There is another logistical consideration for companies looking to kick off their sales funnel with permission marketing. Compliance with data regulations such as the General Data Protection Regulation (GDPR, for Europe) and the California Consumer Privacy Act (CCPA).
With how interconnected we all are in the world and how products can go viral, the days when marketing materials can only be seen in your local area are long gone.
According to Wissner, this is especially important for small businesses to think about. Under the GDPR, companies that fail to comply can face fines of up to €20 million, regardless of whether they are based in the US.
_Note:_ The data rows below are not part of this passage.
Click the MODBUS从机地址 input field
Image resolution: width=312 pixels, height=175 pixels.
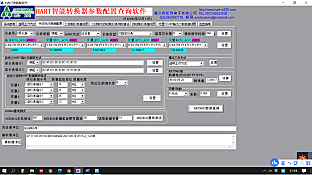tap(37, 118)
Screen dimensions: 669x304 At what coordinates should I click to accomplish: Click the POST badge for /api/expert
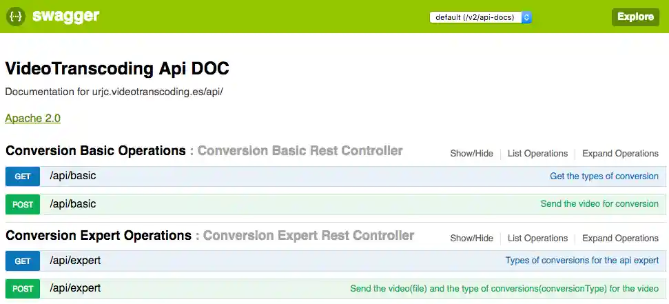23,289
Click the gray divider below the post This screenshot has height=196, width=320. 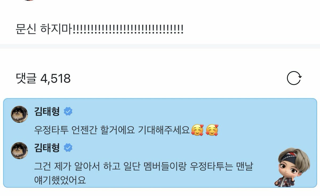coord(160,46)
Ethical Concerns and New Methods of Data Collection
In permission marketing, of course, you want your message to be as personalized as possible, and this is usually done via data. But listening to Mr. Wissner and his Mr. McClymont and looking at the new digital landscape, it’s clear that the old ways of collecting data are changing.
On the one hand, consumers want to be more tech-savvy and keep their information private. And some companies, such as Apple, are responding to that need with new privacy-focused advertising campaigns and device user interfaces.
On the other hand, data collection is so ingrained in all of our technology that, as McClymont said, it would be impossible to prevent the average consumer from being given data just by being connected to the internet. Almost impossible.
Going forward, this dichotomy will only get worse. But companies can prepare him in two ways.
The first is investing in zero-party data or blockchain technology as a way to keep company and customer data safe. Second, start laying the groundwork for customers to offer or sell their data through surveys, interviews, Zoom focus groups, and more.
In true permission marketing ethos, customers appreciate honesty and transparency. Most of the time, if a customer likes your company and your product, they’d rather give the data directly to you than pass it on to a third party (who may sell it over and over again).
Overall, customers gain control and indemnification of their data, and companies get quick feedback from their customers, potentially saving costs in doing so.
Related article: Is it possible to have both privacy and personalization?
The digital environment is changing rapidly. Consumers are tech savvy and looking for new ways to protect their data, but regulations and some brands are adapting to meet these new needs.
Godin’s concept of permission marketing, though old-fashioned, can help marketers create a roadmap for navigating these changes through email, social media, and more.